Kobe has often been called a paradox, described by writers as an enigma. Of course Sal is aware. But can he wrap his mind around the enigma of Kobe humanizing Timothy McVeigh? Noodle is reprimanded at military school for wearing a White Power t-shirt and awarded the Bronze Star for service in the Persian Gulf War, the best marksmen in his division; there’s more: he also earned the National Defense Service Medal, Southwest Asia Service Medal, Army Service Ribbon, and the Kuwaiti Liberation Medal to go with the deep-rooted hatred for his own government in its ever expanding role as domestic and international bully.

And it grows.
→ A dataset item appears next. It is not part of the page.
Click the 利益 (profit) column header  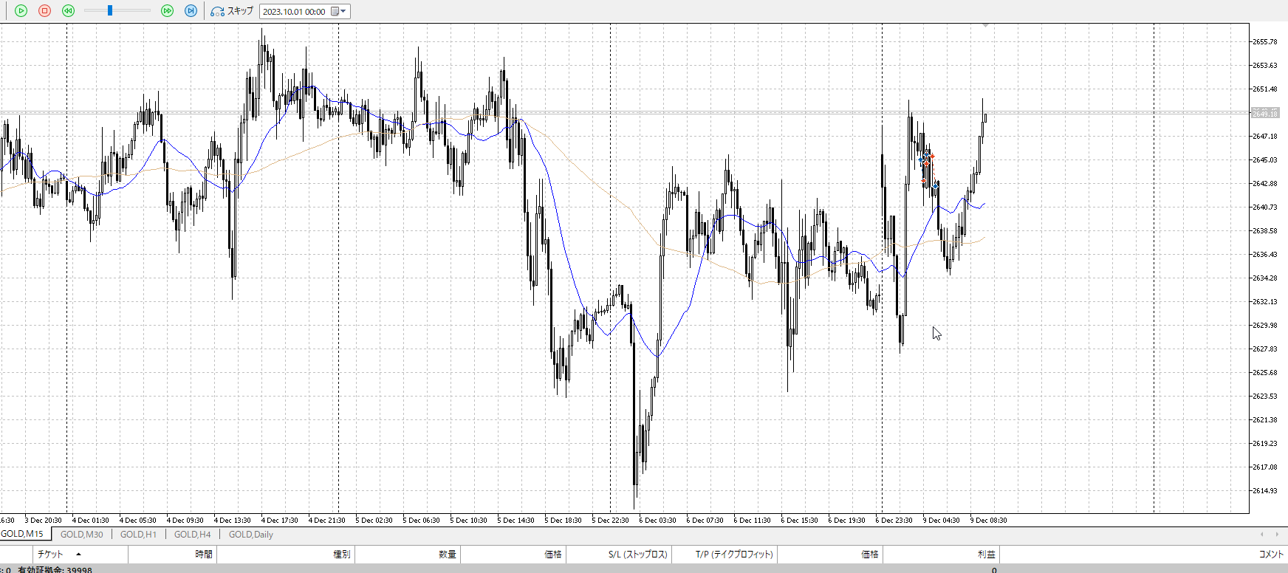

Following his honorable discharge, McVeigh maps his own constellation of post-military ennui. From Decker, Michigan to Kingman, Arizona, the media eventually drawing him to Waco where he sees evidence of all his fear and hate on full display, the arrogant grandeur so uniquely American. Are you ready boots? The compound engulfed in flames.

To Little Rock and Junction City. Learning to make bombs with former servicemen, the map finally leads to Oklahoma City. Kobe doesn’t need to describe the carnage. The crater of the Murrah Building. Sal has seen the images, surely knows about the Murrah Daycare Center, but has he heard McVeigh’s response when asked about the children and his impending execution? In the crudest terms, McVeigh leered, 168 to 1.

A scoreboard.


Paths align in Oklahoma City.

It’s been years since Russ arrived following two years at UCLA, but he still likes to visit the Memorial in the quiet of the morning, just after it opens, before he heads to the gym. Kobe describes The Gates of Time. Those twin bronze frames that bookend the moment of destruction and how Russ enters from the east – 9:01, the last moment of peace – and lingers between 9:03, recovery. See him among the Field of Empty Chairs, his mind running through the list of names etched in their glass base: 168-1.
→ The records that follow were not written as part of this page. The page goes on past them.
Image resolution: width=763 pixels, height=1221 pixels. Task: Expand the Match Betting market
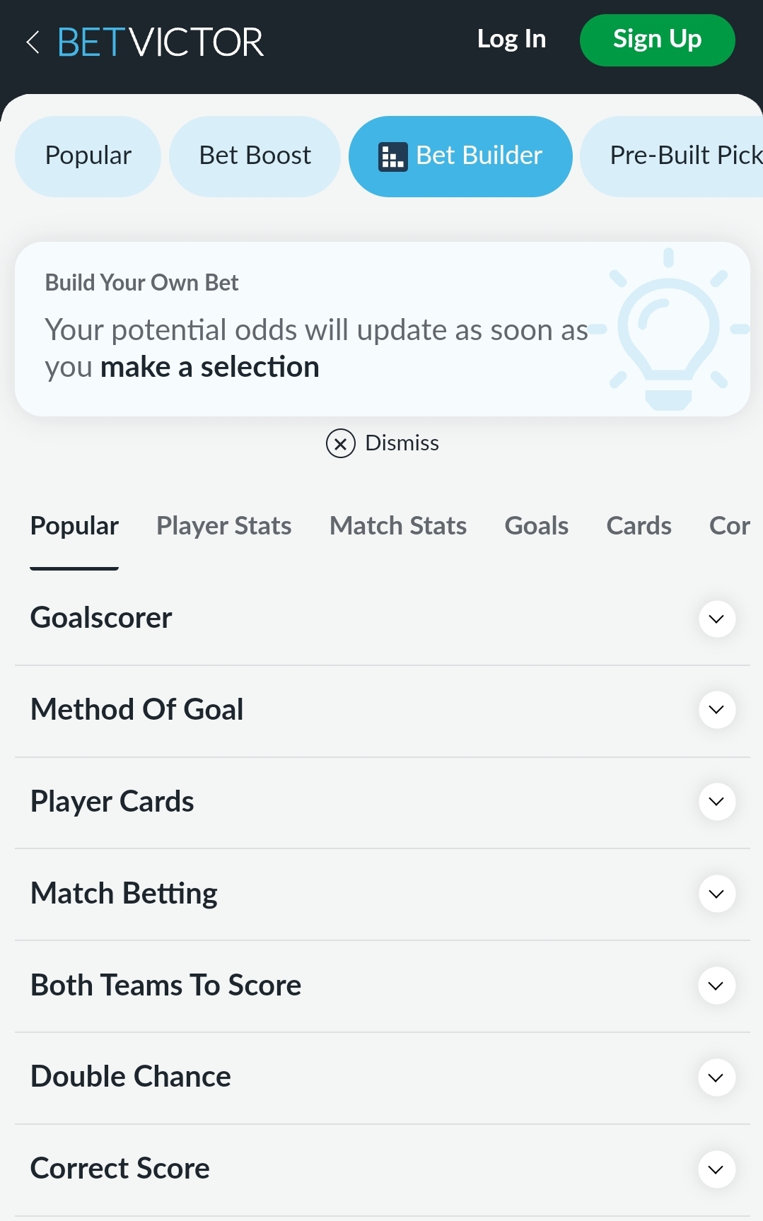(716, 894)
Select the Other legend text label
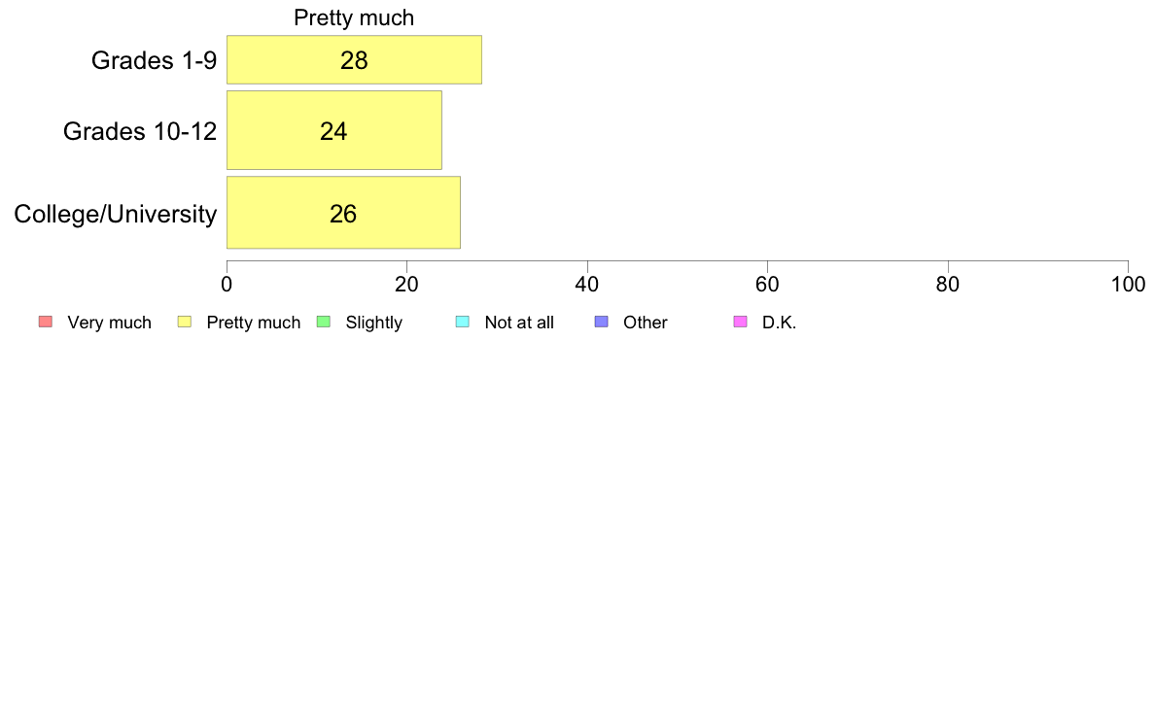 point(645,323)
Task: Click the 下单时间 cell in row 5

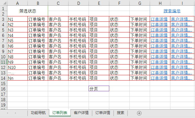Action: pos(140,30)
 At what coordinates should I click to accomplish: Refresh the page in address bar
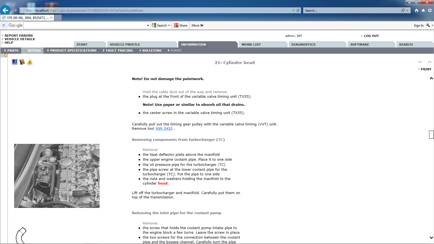pos(298,10)
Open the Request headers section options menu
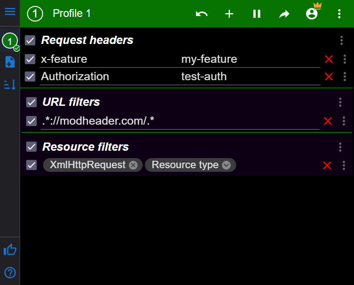 [x=342, y=40]
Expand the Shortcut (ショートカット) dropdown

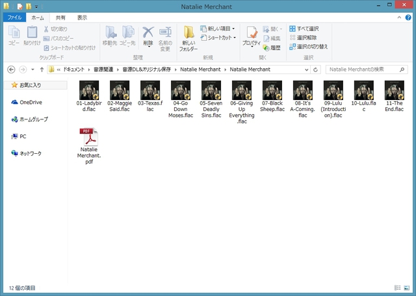(234, 38)
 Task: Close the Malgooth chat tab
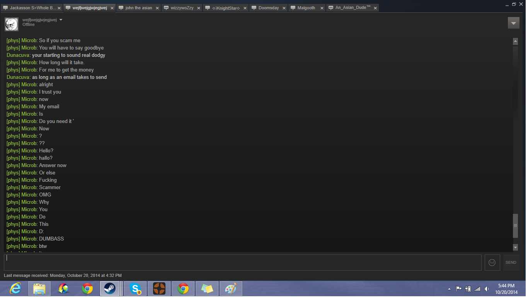pyautogui.click(x=322, y=8)
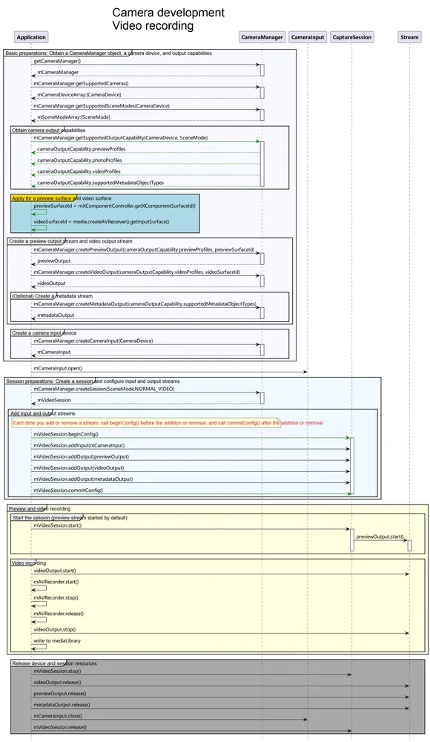
Task: Select the CameraManager participant box
Action: (262, 37)
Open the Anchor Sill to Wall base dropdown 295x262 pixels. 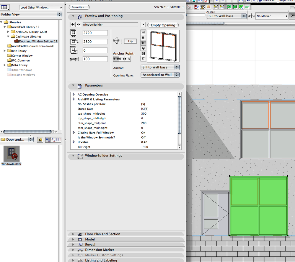(160, 67)
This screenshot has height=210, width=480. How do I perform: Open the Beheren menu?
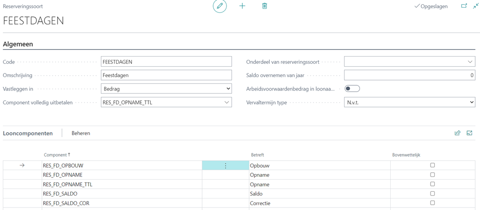81,133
Kobe unfolds his arms. He leans forward and levels a stare at Sal the way he would a teammate who hasn’t lived up to expectations. He takes a moment to revel in the discernible effect it has on Sal, his obvious discomfiture. Kobe reaches for the small remote to his right, presses a button. The conference doors slide closed. Kobe smirks and presses another. The lights go out.

Kobe’s never known how to play the role of encouraging teammate, the clap-happy, ass-slapping sort who thinks just the right amount of Let’s go!s will magically do the trick. No. Kobe motivates through fear.

You’ve got potential, he says into the black void, but you’re not there yet. Embrace the darkness. Enter Musecage. Map the constellation of basketball, gaming, McVeigh. Absorb the heinous scoreboard. Imagine it hanging in your own high school gymnasium, clock stuck at 9:03.

Visitors: 168. Home: 1.

You’re any kid in America, any kid in the world.

Controller in your hand.

This is Art.

This is History.

This is Self.

This is All.

168-1. But no longer standing for McVeigh, One becomes Russ. One becomes You. No longer representing Death, One becomes Quest. A product of America: the urban protests, the rural standoffs, the hate and fear and confusion born through identity and the longing for connection. There’s a basketball in your palm as you crisscross the country, a kaleidoscopic journey through time, and with every cross-up of propagandist, every spin move around an officer who reconsiders pulling their gun against the defenseless, and every two-fisted jam over a white nationalist hiding behind the veil of MAGA, the points begin to tilt like sand through a wide-waisted hourglass until McVeigh is reduced to the ghost of himself. The points under Home suddenly surpassing the scoreboard’s meager capabilities, and the red bulbs burst in a cascade of neon embers, painting the game with the pixelated glow of the ineffable.